Kreativität steckt Kinder an

Sie helfen in Kindergärten, gestalten Angebote für Schulkinder, kümmern sich in Krankenhäusern um Patienten und packen im Naturschutz mit an - Freiwillige sind in vielen sozialen Einrichtungen im Einsatz. Die "Freie Presse" stellt engagierte Männer und Frauen vor. Heute: Nadine Müller

Weißbach.

Nachdem Nadine Müller ihren Realschulabschluss geschafft hatte, wollte sie nicht sofort ins Berufsleben starten. Deshalb entschied sie sich für ein Jahr Freiwilligen Dienst. "Ich habe mir verschiedene Stellen angeschaut, und die Naturkinder Weißbach haben mir am meisten zugesagt", berichtet die 17-jährige Wechselburgerin. "Für uns war das die beste und schnellste Lösung, denn eine Erzieherin bei uns ist schwanger und fällt erst einmal aus", erzählt Leiterin Romy Seidel, die erstmals eine Stelle für ein Freiwilliges Soziales Jahr (FSJ) bei der Landkreis Mittweida Krankenhausgesellschaft beantragt hatte.

Seit September 2018 ist Nadine Müller nun in den Alltag des Betriebskindergartens mit 16 Mädchen und Jungen im Alter von einem bis sechs Jahren eingebunden. "Sie ist sehr interessiert, aufmerksam und geht respektvoll mit den Kindern um. Die Mädchen und Jungen lieben sie", berichtet Romy Seidel. Die Eingliederung sei reibungslos verlaufen, da alle Kinder in einer Familiengruppe von drei Erzieherinnen betreut würden und die junge Frau nie alleine sei.

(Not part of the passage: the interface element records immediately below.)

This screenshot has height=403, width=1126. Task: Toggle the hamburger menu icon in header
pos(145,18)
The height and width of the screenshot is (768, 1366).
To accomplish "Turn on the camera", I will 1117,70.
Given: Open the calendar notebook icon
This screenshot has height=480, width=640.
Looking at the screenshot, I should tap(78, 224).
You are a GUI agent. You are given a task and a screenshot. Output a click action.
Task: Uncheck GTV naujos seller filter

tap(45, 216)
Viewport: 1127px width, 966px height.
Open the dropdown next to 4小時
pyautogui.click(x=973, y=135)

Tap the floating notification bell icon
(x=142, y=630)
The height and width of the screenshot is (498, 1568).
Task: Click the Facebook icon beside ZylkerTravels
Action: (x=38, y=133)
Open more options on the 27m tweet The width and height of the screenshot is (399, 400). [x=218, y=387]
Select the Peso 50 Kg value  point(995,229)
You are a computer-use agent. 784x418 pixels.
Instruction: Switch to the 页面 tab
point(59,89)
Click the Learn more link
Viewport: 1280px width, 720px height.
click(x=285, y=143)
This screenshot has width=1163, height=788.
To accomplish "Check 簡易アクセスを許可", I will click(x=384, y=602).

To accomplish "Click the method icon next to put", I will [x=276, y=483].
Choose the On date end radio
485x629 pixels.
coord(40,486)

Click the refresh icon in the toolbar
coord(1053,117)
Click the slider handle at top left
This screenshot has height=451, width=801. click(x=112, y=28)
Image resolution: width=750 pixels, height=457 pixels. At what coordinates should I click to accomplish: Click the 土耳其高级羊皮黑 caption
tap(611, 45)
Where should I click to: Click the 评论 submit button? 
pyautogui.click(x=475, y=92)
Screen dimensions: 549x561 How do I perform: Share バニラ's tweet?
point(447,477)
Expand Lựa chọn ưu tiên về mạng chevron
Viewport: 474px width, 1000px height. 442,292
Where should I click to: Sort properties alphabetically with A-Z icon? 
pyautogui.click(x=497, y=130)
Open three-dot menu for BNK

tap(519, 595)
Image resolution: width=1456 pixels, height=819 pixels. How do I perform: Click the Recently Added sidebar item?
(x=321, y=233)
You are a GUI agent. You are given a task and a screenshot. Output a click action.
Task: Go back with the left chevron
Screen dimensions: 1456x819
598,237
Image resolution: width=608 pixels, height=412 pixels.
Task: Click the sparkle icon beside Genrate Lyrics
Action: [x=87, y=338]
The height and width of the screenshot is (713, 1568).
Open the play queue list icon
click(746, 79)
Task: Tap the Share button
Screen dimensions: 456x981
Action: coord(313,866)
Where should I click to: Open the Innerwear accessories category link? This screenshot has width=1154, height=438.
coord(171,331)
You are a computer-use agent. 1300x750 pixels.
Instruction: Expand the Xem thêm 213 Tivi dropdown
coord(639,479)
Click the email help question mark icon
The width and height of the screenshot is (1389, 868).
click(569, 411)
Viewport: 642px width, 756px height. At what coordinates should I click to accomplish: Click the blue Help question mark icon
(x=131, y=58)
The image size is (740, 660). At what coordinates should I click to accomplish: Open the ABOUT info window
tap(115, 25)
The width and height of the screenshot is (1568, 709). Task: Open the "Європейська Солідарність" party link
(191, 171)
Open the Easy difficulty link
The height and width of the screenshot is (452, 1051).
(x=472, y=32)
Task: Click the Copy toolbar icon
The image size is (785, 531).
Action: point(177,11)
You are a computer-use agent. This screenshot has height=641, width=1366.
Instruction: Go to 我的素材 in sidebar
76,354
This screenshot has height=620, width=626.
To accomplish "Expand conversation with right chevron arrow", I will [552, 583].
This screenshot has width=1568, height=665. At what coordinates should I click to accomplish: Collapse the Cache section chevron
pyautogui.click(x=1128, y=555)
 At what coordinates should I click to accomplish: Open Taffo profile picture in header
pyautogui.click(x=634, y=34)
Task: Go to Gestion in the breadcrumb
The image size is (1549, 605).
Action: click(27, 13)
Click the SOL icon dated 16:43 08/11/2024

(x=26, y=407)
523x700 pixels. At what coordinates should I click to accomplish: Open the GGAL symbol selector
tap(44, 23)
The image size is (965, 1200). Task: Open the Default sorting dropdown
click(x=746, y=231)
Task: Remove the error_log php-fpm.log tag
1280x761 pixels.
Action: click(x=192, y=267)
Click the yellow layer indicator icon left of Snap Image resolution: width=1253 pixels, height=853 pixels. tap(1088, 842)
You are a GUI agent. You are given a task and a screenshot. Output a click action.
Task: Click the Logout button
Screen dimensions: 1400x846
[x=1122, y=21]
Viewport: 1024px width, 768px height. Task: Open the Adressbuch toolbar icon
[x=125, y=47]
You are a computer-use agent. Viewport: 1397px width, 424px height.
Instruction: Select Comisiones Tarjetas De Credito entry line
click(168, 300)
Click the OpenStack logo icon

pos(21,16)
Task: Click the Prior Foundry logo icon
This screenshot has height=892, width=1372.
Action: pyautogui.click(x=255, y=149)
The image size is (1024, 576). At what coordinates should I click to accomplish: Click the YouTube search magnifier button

Nadine Müller hilft beim Waschen, Essen und Anziehen der Jüngsten mit und übernimmt auch verschiedene Putzarbeiten. Zudem hat sie die Bastel-AG "Die kleinen Naturkünstler" ins Leben gerufen, denn kreativ sein, liegt der 17-Jährigen besonders. "Mein Wunsch war eine Ausbildung zum Bühnenmaler, aber inzwischen bin ich mir nicht mehr sicher und werde mich auch als Sozialassistentin bewerben", erklärt Nadine Müller, die dennoch Bewerbungen an verschiedene Theater verschickt hat. Wie ihre Entscheidung ausfällt, wenn sie von beiden Seiten einen positiven Bescheid erhält, ist noch offen.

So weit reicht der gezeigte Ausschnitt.